The jury rendered a general verdict, simply finding the defendants guilty of both counts of the indictment (the section 1014 count and a count charging the defendants with having conspired to violate section 1014). The verdict did not reveal what false statements the jury attributed to the defendants. For all we can know, the only false statement to the bank that the jury found that Phillips and Hall had known to be false (given that Hall hadn’t signed the application and that neither of the defendants may have read it) was the statement of income in the borrower’s line on the form — for they’d admitted to having combined their incomes on that line, but denied knowledge of the other exaggerations (see next paragraph). Those they attributed to Bowling; and since they weren’t permitted to explain their understanding of borrower’s income, the jury had no choice but to convict them on the basis of the income statement alone.

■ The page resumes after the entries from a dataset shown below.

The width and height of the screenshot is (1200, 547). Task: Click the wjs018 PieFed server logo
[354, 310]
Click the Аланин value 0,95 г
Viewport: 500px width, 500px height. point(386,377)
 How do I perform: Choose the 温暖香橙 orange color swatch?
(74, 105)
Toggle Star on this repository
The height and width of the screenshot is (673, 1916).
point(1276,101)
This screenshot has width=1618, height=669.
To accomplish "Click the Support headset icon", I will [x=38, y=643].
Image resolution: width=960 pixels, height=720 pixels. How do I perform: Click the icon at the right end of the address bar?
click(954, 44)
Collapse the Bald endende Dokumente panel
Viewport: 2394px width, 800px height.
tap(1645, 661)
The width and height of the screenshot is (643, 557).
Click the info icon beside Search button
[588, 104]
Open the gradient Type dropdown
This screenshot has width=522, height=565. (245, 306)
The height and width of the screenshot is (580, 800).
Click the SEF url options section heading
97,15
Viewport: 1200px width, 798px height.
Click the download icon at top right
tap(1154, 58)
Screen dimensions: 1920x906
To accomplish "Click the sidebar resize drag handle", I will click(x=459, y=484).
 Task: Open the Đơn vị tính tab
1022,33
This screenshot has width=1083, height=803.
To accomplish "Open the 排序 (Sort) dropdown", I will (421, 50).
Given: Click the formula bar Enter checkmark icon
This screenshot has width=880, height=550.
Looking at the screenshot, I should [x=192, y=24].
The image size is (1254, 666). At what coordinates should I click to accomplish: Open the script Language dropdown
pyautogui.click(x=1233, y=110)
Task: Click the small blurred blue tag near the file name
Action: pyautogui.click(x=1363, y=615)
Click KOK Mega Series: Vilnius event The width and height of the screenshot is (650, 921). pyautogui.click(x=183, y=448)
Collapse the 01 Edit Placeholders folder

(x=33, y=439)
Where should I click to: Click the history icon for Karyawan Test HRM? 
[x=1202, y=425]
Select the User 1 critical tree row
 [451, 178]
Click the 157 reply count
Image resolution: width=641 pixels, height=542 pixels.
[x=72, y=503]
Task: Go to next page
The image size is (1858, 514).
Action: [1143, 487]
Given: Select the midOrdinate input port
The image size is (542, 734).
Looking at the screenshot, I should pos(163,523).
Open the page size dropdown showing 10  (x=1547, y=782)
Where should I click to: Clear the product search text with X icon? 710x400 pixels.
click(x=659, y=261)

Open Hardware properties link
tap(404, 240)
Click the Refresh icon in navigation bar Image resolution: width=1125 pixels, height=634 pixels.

It’s true that the combined income was inflated on the application and that Phillips’s job was falsely listed as that of a sales manager rather than a hairdresser to make the income figure credible. Phillips testified, however, that the form was filled out by Bowling and that neither she nor Hall read it or was aware of the inaccuracies in it. Bowling had told them about *810adding Hall’s income to hers in the line for the borrower’s income but not that he would inflate their combined income or misrepresent her job. The government does not argue that by signing the form she adopted the false statements in it that she was unaware of, nor would that be a plausible reading of a criminal statute that forbids only false statements made “knowingly.” It is careless to sign a document without reading it, but it is a knowing adoption of its contents only if the signer is playing the ostrich game (“willful blindness”), that is, not reading it because of what she knows or suspects is in it. In re Aimster Copyright Litigation, 334 F.3d 643, 650 (7th Cir.2003); United States v. Azubike, 564 F.3d 59, 66-67 (1st Cir.2009); United States v. Aina-Marshall, 336 F.3d 167, 170-71 (2d Cir.2003).
There are other grounds on which the jury might have convicted the defendants, but they are very weak. For example, because Hall though a de facto applicant didn’t sign the application form, the bank could not have sought a deficiency judgment against him when the mortgage was defaulted. But deficiency judgments are rarely sought in Wisconsin, because under Wisconsin law if you foreclose within six months, as mortgagees like to do, you can’t get a deficiency judgment. Wis. Stat. 846.101. And what bank would bother to seek a deficiency judgment against a barber? And anyway Fremont was not a conventional bank. Its business model was to sell the mortgages it issued, not to administer and if necessary foreclose on them.
To summarize: the district court’s key error was to prevent testimony about what Bowling said to the defendants when he directed them to sign the submission to the bank. He may have said to them: “Your application isn’t illegal,” Or: ‘Whatever you write on it won’t affect the bank’s lending decision because it doesn’t scrutinize the applications.” Or: “Combining your income isn’t a misstatement under Fremont’s stated-income loan program.” The first statement would not have helped the defendants because mistake of law is not a defense. The second statement, however, would have supported the defense of no intent to influence and the third would have been rebuttal to the prosecution’s claim that they had knowingly made a false statement to the bank.